Clashes, Sniper Fire as Iraqi Forces Fight for Town

Clashes, Sniper Fire as Iraqi Forces Fight for Town

Iraqi soldiers and police backed by helicopters and tanks on Monday battled militants for control of a northern town that has repeatedly changed hands in recent days, officials said.

Militants on Thursday took part of Sulaiman Bek and nearby areas in Salaheddin province, north of Baghdad, setting off a cycle of clashes with security forces.

Accounts of the death toll vary, but officials say that dozens of people have been killed, including security personnel, militants and civilians.

Local official Talib al-Bayati told AFP on Monday that security forces had succeeded in regaining control of Sulaiman Bek and surrounding areas.

But another official, Shallal Abdul Baban, said that only about 60 percent of the area was back in government hands.

Baban said security forces were advancing slowly, searching house by house, and that there were sporadic clashes as well as sniper fire from militants.

After initially seizing territory on Thursday, militants were pushed back the following day.

But security forces then withdrew for unknown reasons, Bayati said, and the militants regained control of part of the town on Saturday and later made further gains.

The situation in Sulaiman Bek is a small-scale version of the crisis playing out in the mostly Sunni Anbar province west of Baghdad, where anti-government fighters have held the city of Fallujah and part of Ramadi for weeks.

The takeovers in Anbar mark the first time anti-government forces have exercised such open control in major cities since the bloody insurgency that followed the US-led invasion of 2003.

More than 370,000 people may have been displaced by the Anbar violence, according to the United Nations.

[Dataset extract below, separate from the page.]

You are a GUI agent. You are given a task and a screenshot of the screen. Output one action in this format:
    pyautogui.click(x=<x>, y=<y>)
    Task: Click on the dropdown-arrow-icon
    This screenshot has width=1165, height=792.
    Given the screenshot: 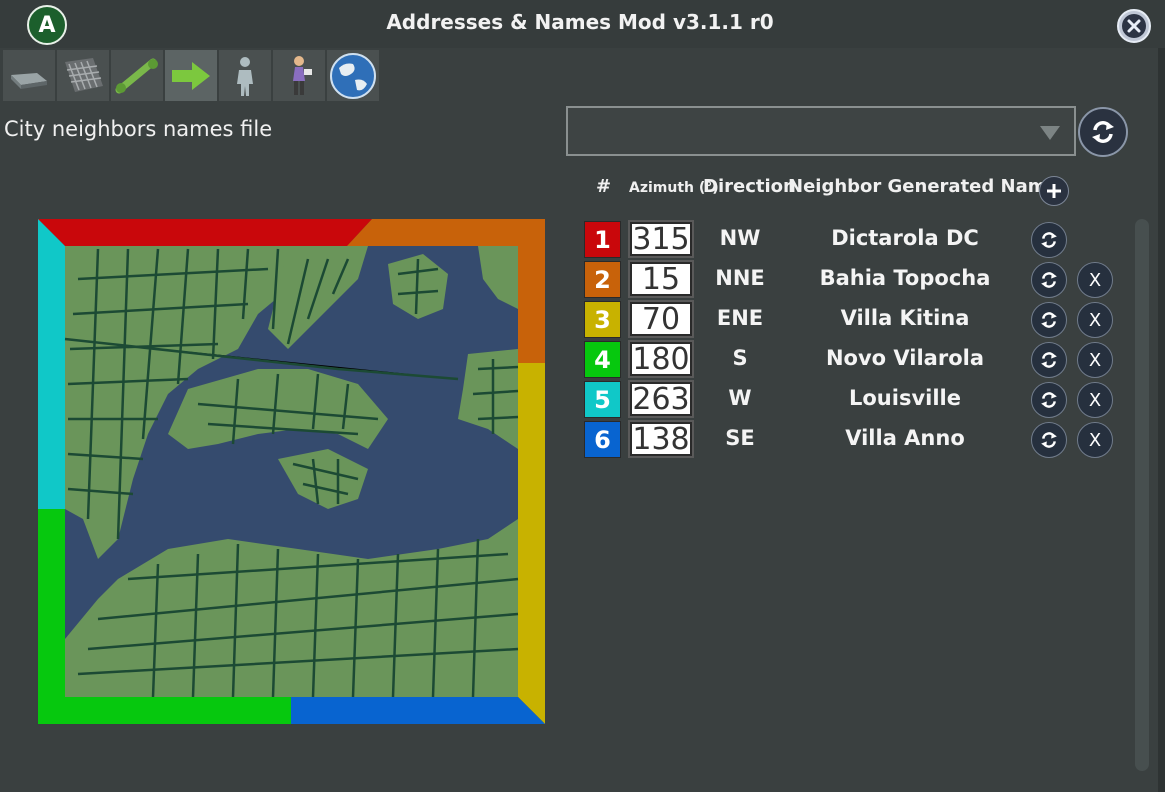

Sulaiman Bek has been hit by numerous attacks over the past year, and was briefly seized by militants in late April.

In July, some 150 militants struck with mortar rounds, rocket-propelled grenades and automatic weapons, and executed 14 Shiite truck drivers on a nearby highway.

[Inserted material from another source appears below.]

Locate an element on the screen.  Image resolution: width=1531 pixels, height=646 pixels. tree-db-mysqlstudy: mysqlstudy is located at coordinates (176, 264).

Violence in Iraq has reached a level not seen since 2008, when the country was just emerging from a period of brutal sectarian killings.

Foreign leaders have urged the Shiite-led government to do more to reach out to the disaffected Sunni Arab minority to undercut support for militants.

But Prime Minister Nuri al-Maliki has taken a hard line ahead of a general election scheduled for April.